__TASK__. Reproduce the rows below verbatim, starting at the line containing "You are a GUI" and ending after the line containing "414x280 pixels.".

__GIVEN DATA__.
+ + +
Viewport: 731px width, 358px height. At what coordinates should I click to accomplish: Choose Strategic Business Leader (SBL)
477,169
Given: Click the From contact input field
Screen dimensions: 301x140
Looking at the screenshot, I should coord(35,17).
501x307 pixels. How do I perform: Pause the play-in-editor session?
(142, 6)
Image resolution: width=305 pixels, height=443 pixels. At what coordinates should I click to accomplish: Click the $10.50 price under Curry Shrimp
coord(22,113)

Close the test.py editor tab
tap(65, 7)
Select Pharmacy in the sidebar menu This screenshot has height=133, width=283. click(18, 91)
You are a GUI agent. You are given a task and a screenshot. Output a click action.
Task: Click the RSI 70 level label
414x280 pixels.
+ + +
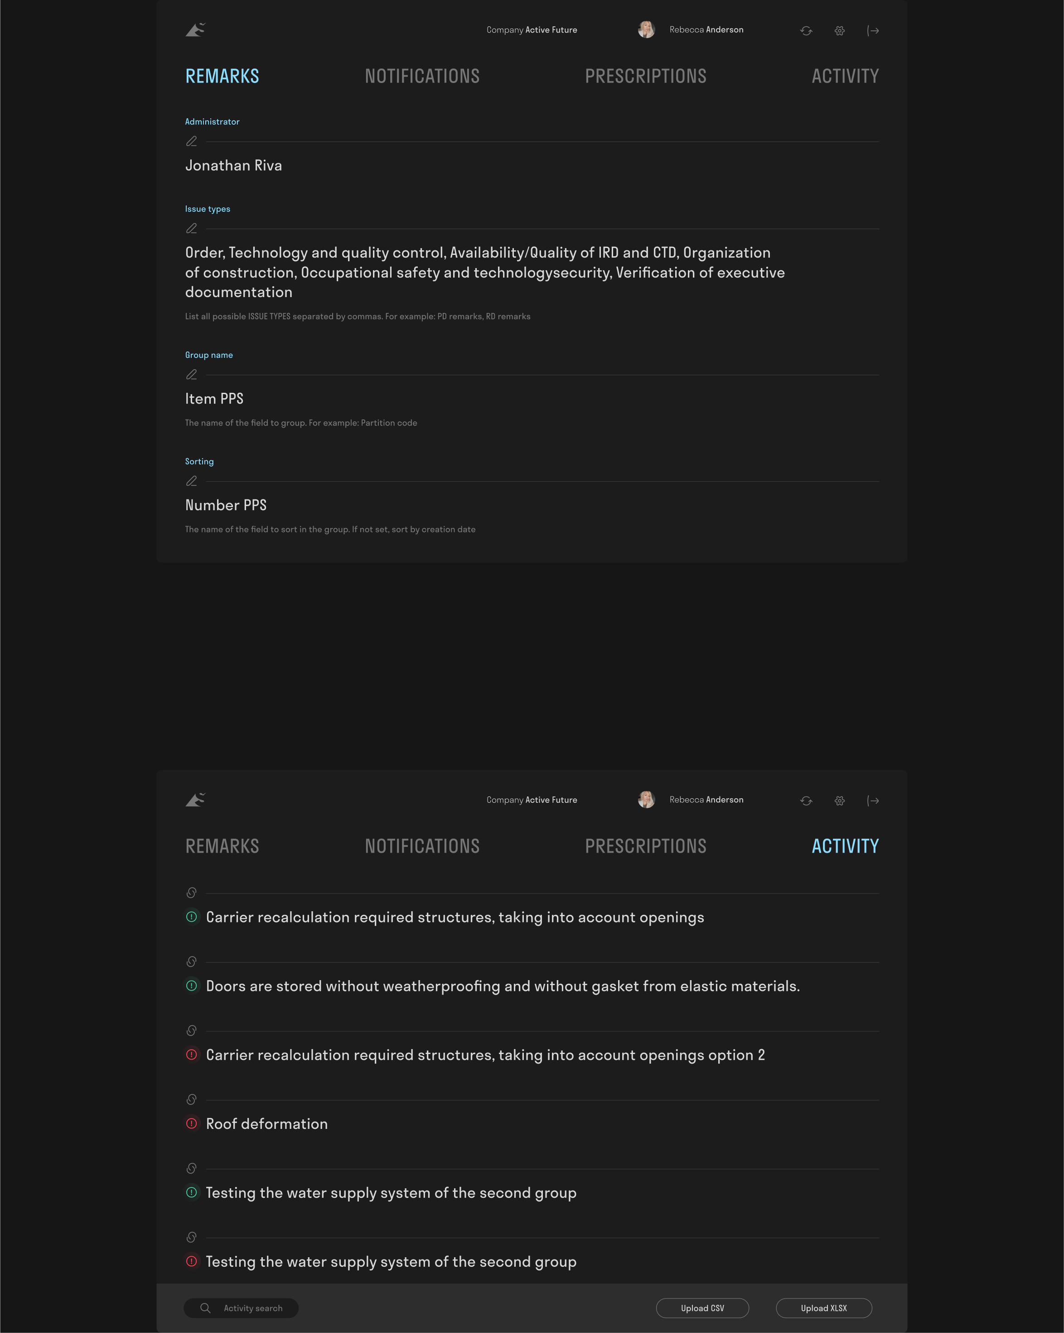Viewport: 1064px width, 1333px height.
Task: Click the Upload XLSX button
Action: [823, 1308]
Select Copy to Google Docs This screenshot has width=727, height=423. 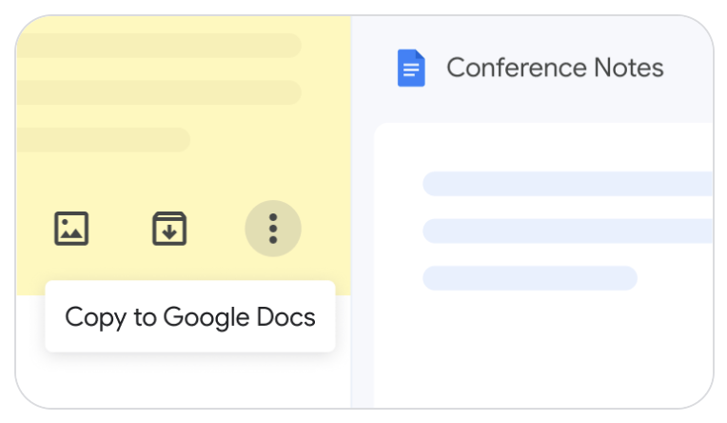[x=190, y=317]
+ + +
__EXERCISE RESPONSE__.
You are a GUI agent. You are given a task and a screenshot. Output a click action.
Task: Click the RSI 70 level label
414x280 pixels.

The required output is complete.